Ia kembali menekankan, terkait pemberian keringanan hukuman berupa remisi, grasi dan sejenisnya, merupakan kewenangan kepala negara yang bersangkutan.
"Dalam kasus Mary Jane, yang dijatuhi hukuman mati di Indonesia, mungkin saja Presiden Marcos akan memberikan grasi dan mengubah hukumannya menjadi hukuman seumur hidup, mengingat pidana mati telah dihapuskan dalam hukum pidana Filipina, maka langkah itu adalah kewenangan sepenuhnya dari presiden Filipina," kata Yusril.
Lebih lanjut, Yusril mengungkit Presiden ke-7 RI Joko Widodo (Jokowi) beberapa tahun lalu telah menolak permohonan grasi Mary Jane, baik yang diajukan oleh pribadi, maupun diajukan oleh pemerintah Filipina.
"Presiden kita sejak lama konsisten untuk tidak memberikan grasi kepada napi kasus narkotika," ujar Yusril.
Kasus Mary Jane
Mary Jane ditangkap di Bandara Adisutjipto, Yogyakarta, pada April 2010, mengutip Kompas.com.
Saat itu, petugas menemukan heroin seberat 2,6 kilogram di dalam koper yang dibawanya.
Heroin tersebut, dibungkus aluminium, membuat petugas curiga setelah koper melewati pemeriksaan sinar-X.

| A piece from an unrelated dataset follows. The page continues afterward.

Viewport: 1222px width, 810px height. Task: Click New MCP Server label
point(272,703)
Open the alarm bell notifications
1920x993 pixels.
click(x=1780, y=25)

Catatan pengadilan mengatakan, Mary Jane diminta seseorang untuk terbang ke kota Yogyakarta, Indonesia dari Manila untuk menyerahkan koper tersebut kepada seorang pria.
Setelah ditangkap, Mary Jane selalu mempertahankan dirinya tidak bersalah dan tidak mengetahui apa-apa.
Dirinya mengakui tidak menyadari terjerumus dalam lingkaran narkoba, lantaran awalnya yang Ia tahu dirinya bermaksud melakukan perekrutan pekerjaan Filipina, mengutip Reuters.
Setelah proses hukum di Indonesia, pada Oktober 2010, Majelis Hakim Pengadilan Negeri Sleman menjatuhkan vonis hukuman mati kepada Mary Jane.
Vonis ini lebih berat dari tuntutan jaksa, yaitu pidana seumur hidup.